Directions for this task - Render the lines of all the rows as a Markdown table with the columns No. and Text, giving each line its number and skipping blank lines. Leave the pictures out of your answer.
::::
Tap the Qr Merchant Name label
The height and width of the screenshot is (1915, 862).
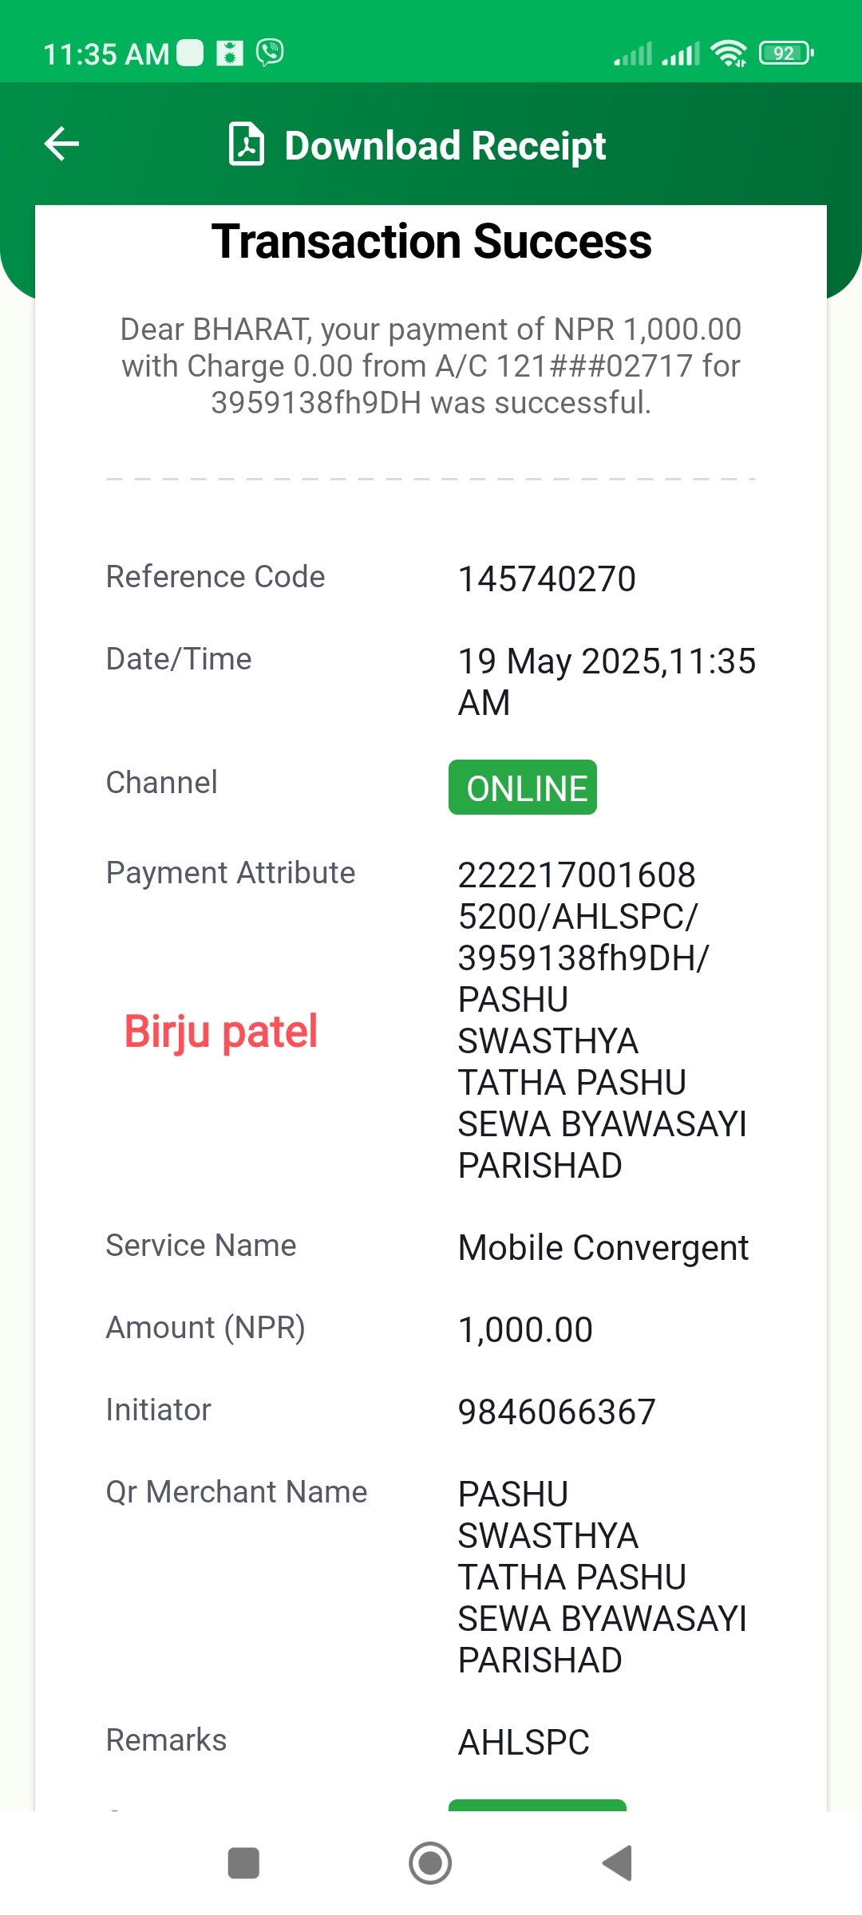click(237, 1492)
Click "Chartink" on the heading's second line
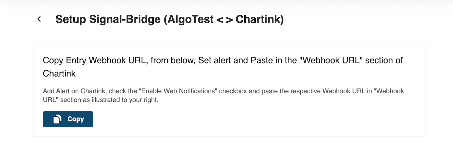The height and width of the screenshot is (155, 453). 59,74
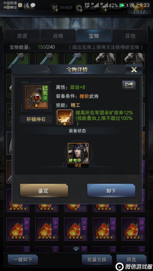
Task: Click the 一键卸下 button
Action: coord(23,260)
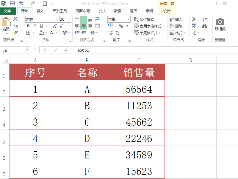Click the font color A swatch
This screenshot has height=179, width=238.
point(52,32)

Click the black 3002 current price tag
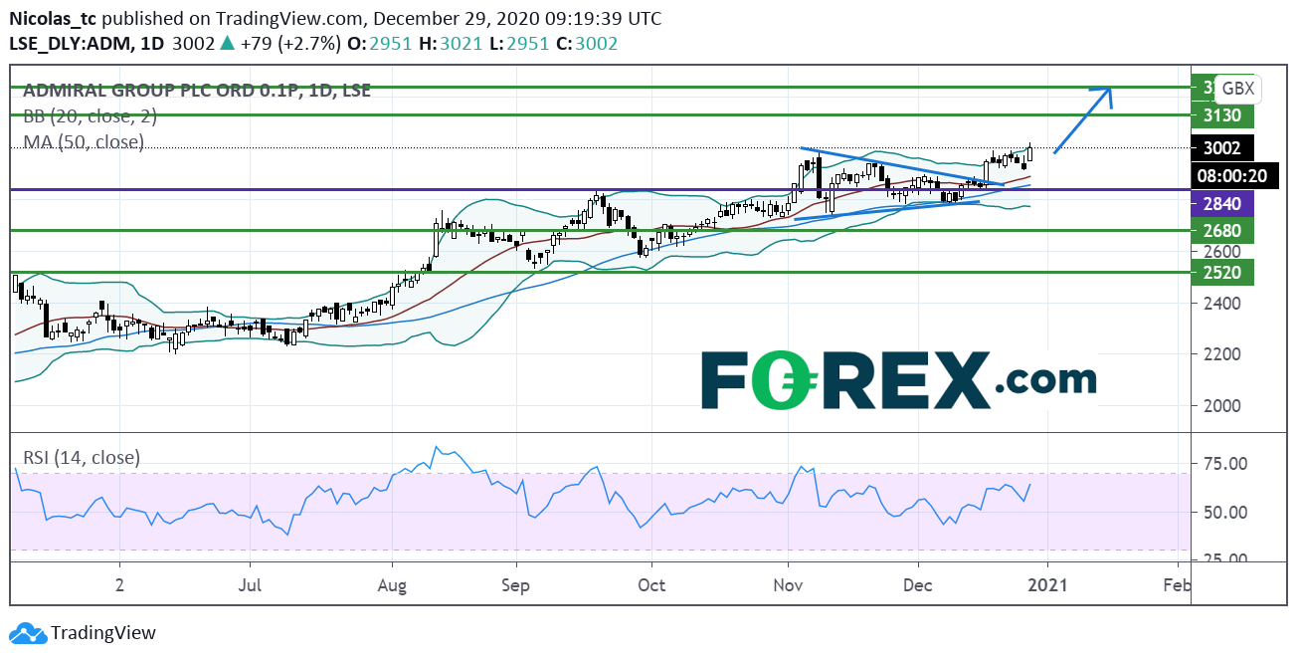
::::
Output of the exercise -
| No. | Text |
|---|---|
| 1 | Tap the Qr Merchant Name label |
| 2 | The height and width of the screenshot is (1915, 862). |
| 3 | click(237, 1492) |
| 4 | Click "Chartink" on the heading's second line |
| 5 | The height and width of the screenshot is (155, 453). 59,74 |
| 6 | Task: Click the 一键卸下 button |
| 7 | Action: coord(23,260) |
| 8 | Click the font color A swatch |
| 9 | This screenshot has height=179, width=238. |
| 10 | point(52,32) |
| 11 | Click the black 3002 current price tag |